A transformation of all the data points can be done from [math]\displaystyle{ \,x }[/math] to [math]\displaystyle{ \,x^* }[/math] where [math]\displaystyle{ \, x^* \leftarrow S^{-\frac{1}{2}}U^\top x }[/math].

It is now possible to do classification with [math]\displaystyle{ \,x^* }[/math], treating it as in Case 1 above.

Note that when we have multiple classes, they must all have the same transformation, else, ahead of time we would have to assume a data point belongs to one class or the other. All classes therefore need to have the same shape for classification to be applicable using this method. So this method works for LDA.

If the classes have different shapes, in another word, have different covariance [math]\displaystyle{ \,\Sigma_k }[/math], can we use the same method to transform all data points [math]\displaystyle{ \,x }[/math] to [math]\displaystyle{ \,x^* }[/math]?

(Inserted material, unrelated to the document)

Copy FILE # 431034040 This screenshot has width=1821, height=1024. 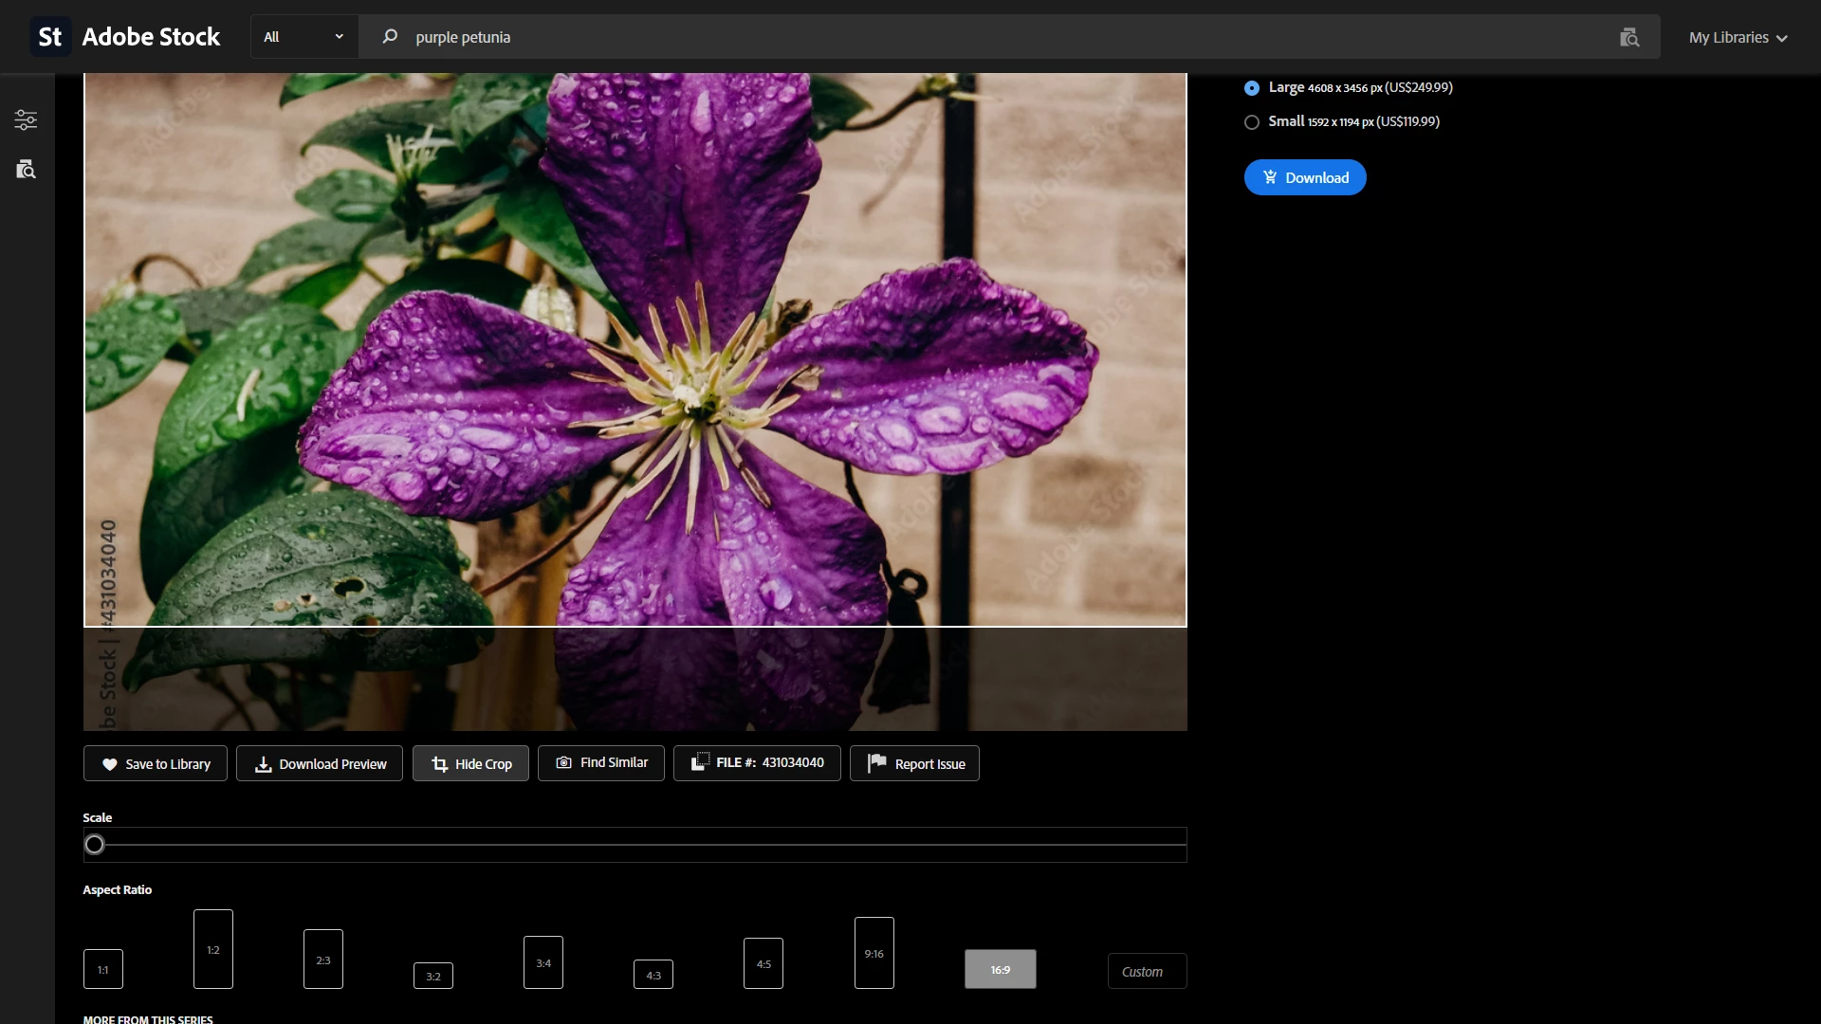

The answer is NO. Consider that you have two classes with different shapes, then consider transforming them to the same shape. Given a data point, justify which class this point belongs to. The question is, which transformation can you use? For example, if you use the transformation of class A, then you have assumed that this data point belongs to class A.